Like the crack in the porcelain sink, the opening appeared as an ordinary fissure—a silvery jagged line against the rough concrete. This one was vertical, and almost three feet long. Quinn put her hand toward it, feeling that familiar resistance.
Quinn rose up onto her knees and ran both hands together down the length of the crack. She did it a second time, spreading her fingers like butterfly wings so that the fissure would be big enough to stick her head into.
She tested the ironing board then, pressing on it to determine if it would be able to hold her weight. It seemed that it would, but she pushed a chair beneath it, just in case. Then she climbed from the chair to the ironing board, and faced the fissure on all fours. She picked up her right hand and ran it down the length of the crack, feeling solid air press against her palm. She watched as the opening widened slightly. She tried it again, pushing her hand right into the wall, and the concrete disappeared, as if dissolved by the mass of air.
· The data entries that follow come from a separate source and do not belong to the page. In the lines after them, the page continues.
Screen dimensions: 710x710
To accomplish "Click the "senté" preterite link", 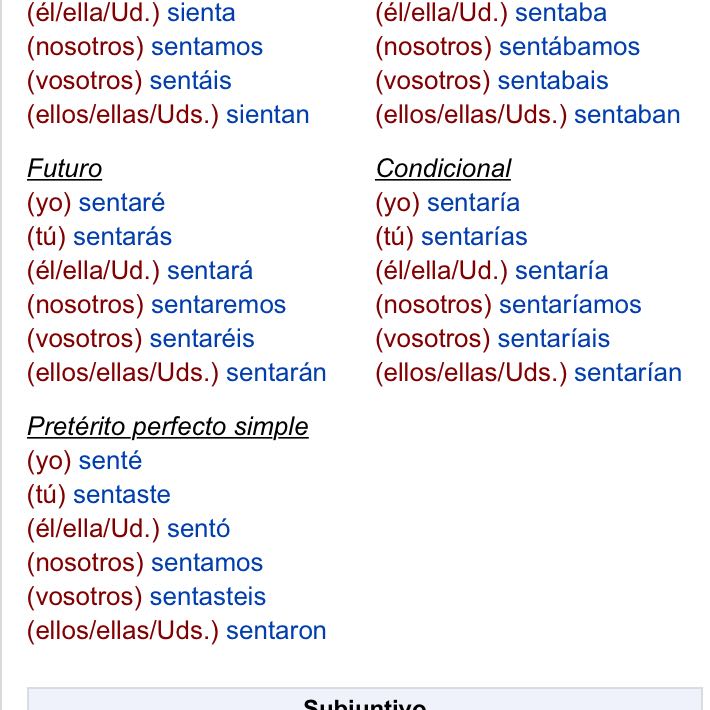I will pyautogui.click(x=110, y=461).
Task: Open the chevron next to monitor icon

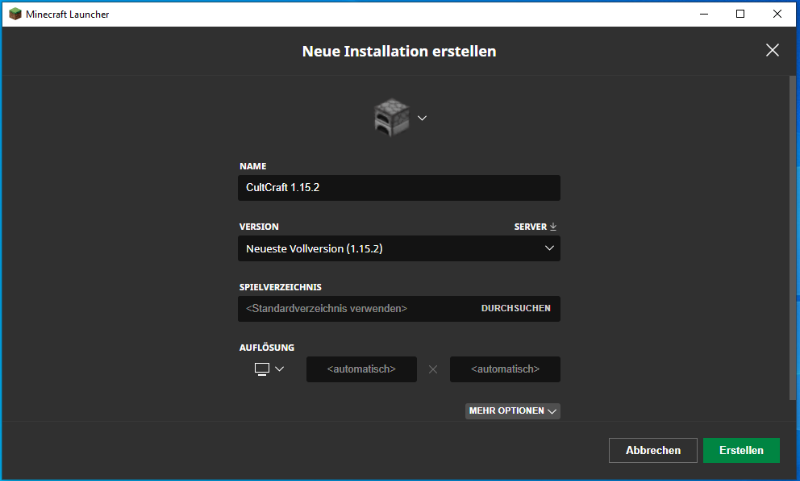Action: click(x=280, y=369)
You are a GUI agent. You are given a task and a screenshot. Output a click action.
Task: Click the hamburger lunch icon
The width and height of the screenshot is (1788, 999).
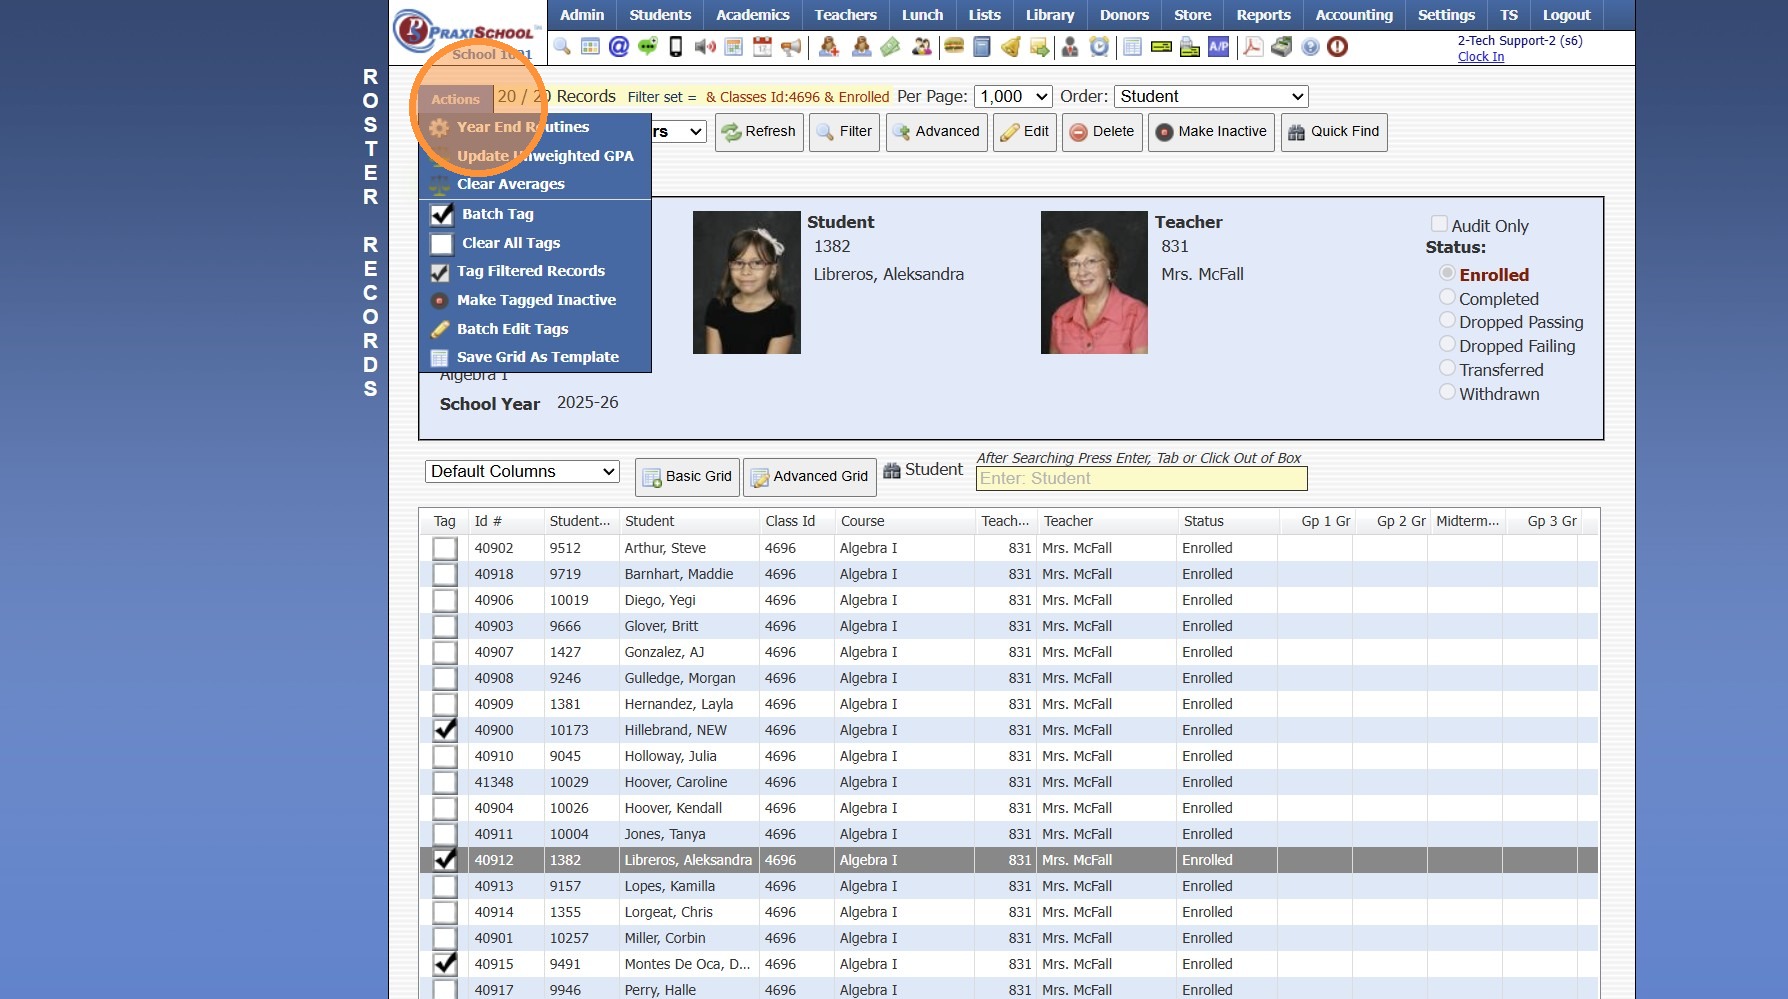click(954, 46)
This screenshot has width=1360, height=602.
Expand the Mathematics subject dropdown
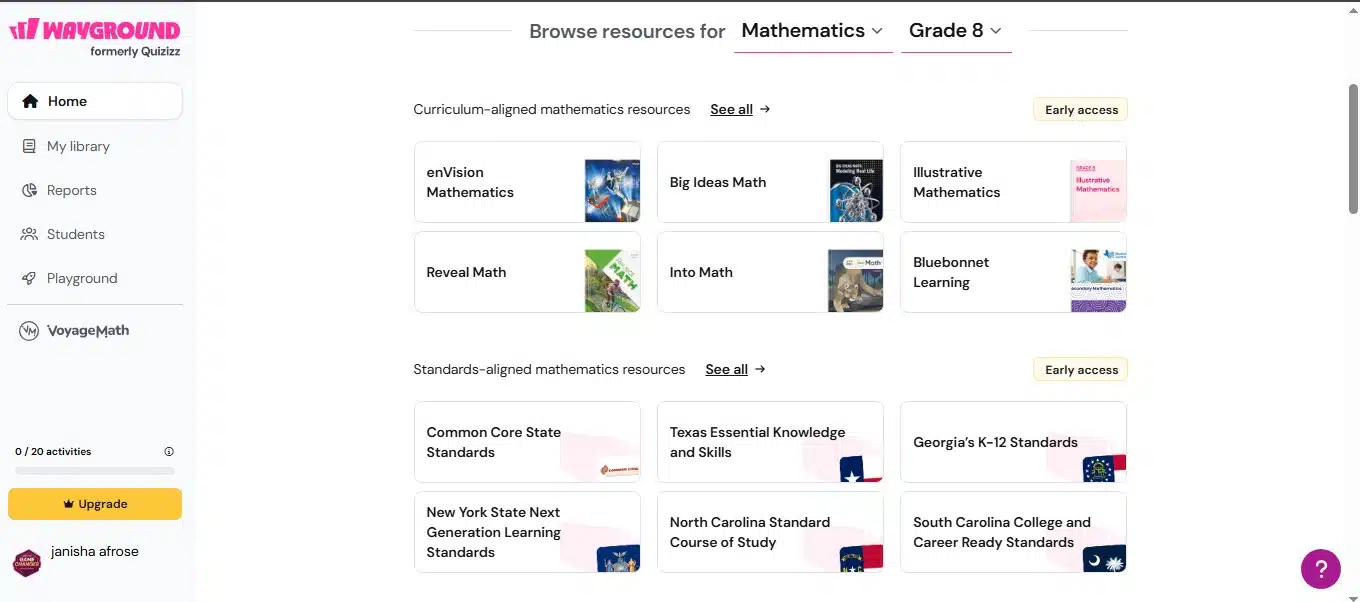click(813, 31)
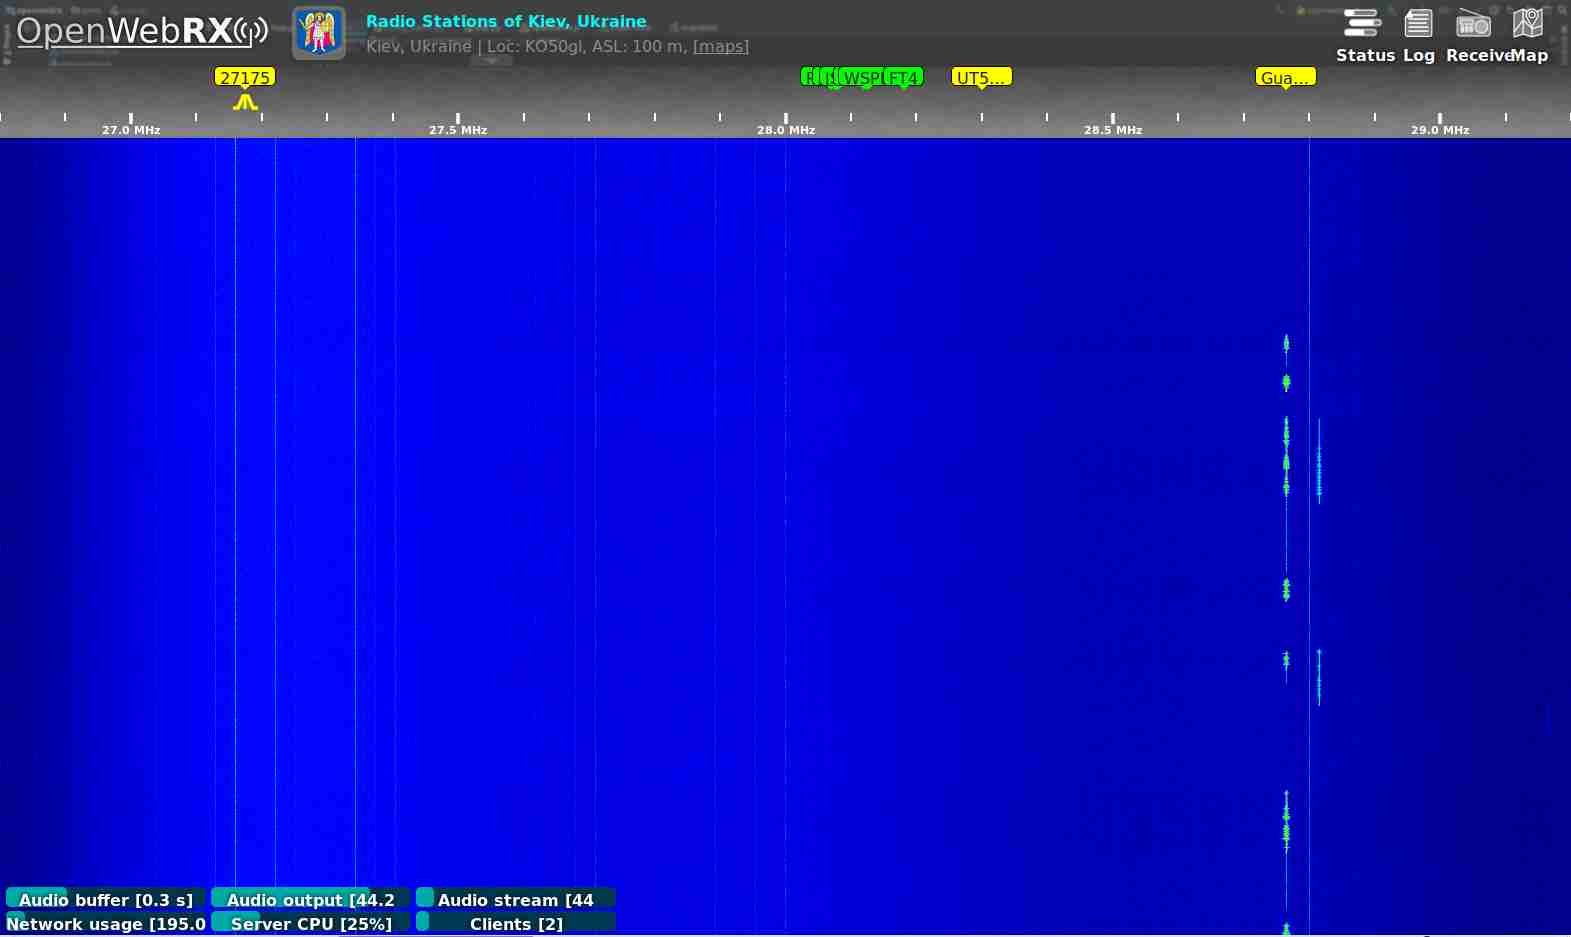Jump to the 27175 bookmark
This screenshot has height=937, width=1571.
tap(245, 77)
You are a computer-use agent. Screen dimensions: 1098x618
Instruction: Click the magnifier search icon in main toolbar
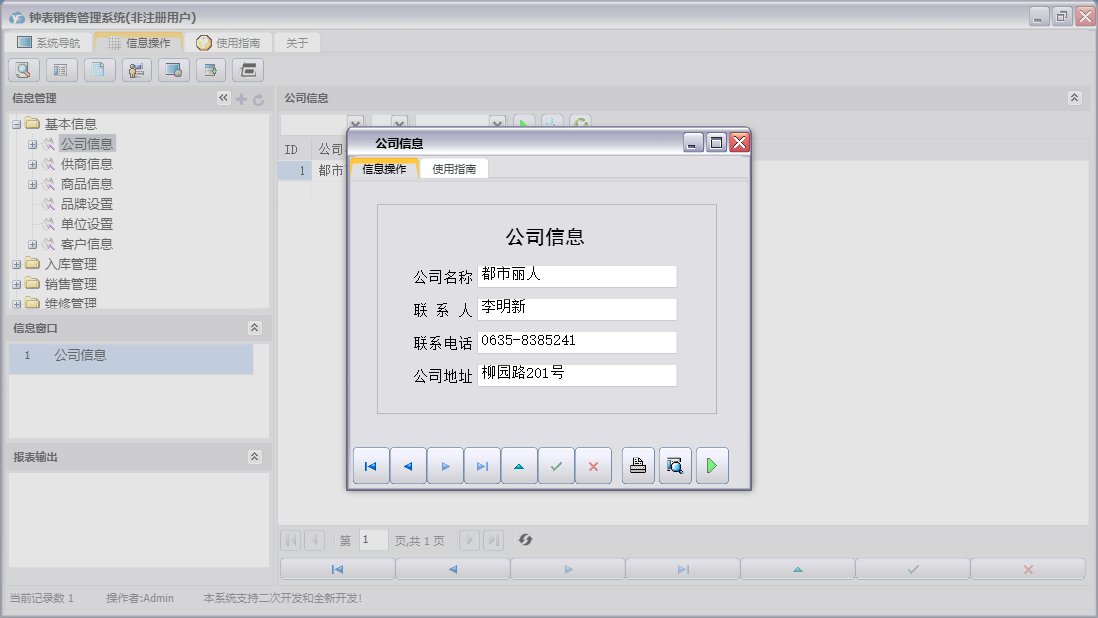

Quinn looked into the opening, her heart pounding. Though she could see nothing but blackness, she sensed Eugene’s presence close by. She felt movement—a bustling kind of energy, as if Eugene were getting dressed and ready to go someplace. Quinn looked deep into the middle of the darkness and saw a small bit of light. It was nothing more than a pinprick, but her thumping heart began to race. Something was there.
The experience in the hospital bathroom wasn’t the first time she had touched the other side. It had happened once, almost by accident, when she was a child. Years before that, though, she knew it existed. She always knew. It was just something she sensed. It hadn’t frightened her until she asked her mother about it, when she was no more than four.
“Where is the other Quinn, Mommy?”
“What other Quinn?” her mother had said.
“The one who died.”
Her mother got quiet for a very long time and Quinn thought she wasn’t going to answer. Finally she said, “I don’t know.” Her voice sounded soft.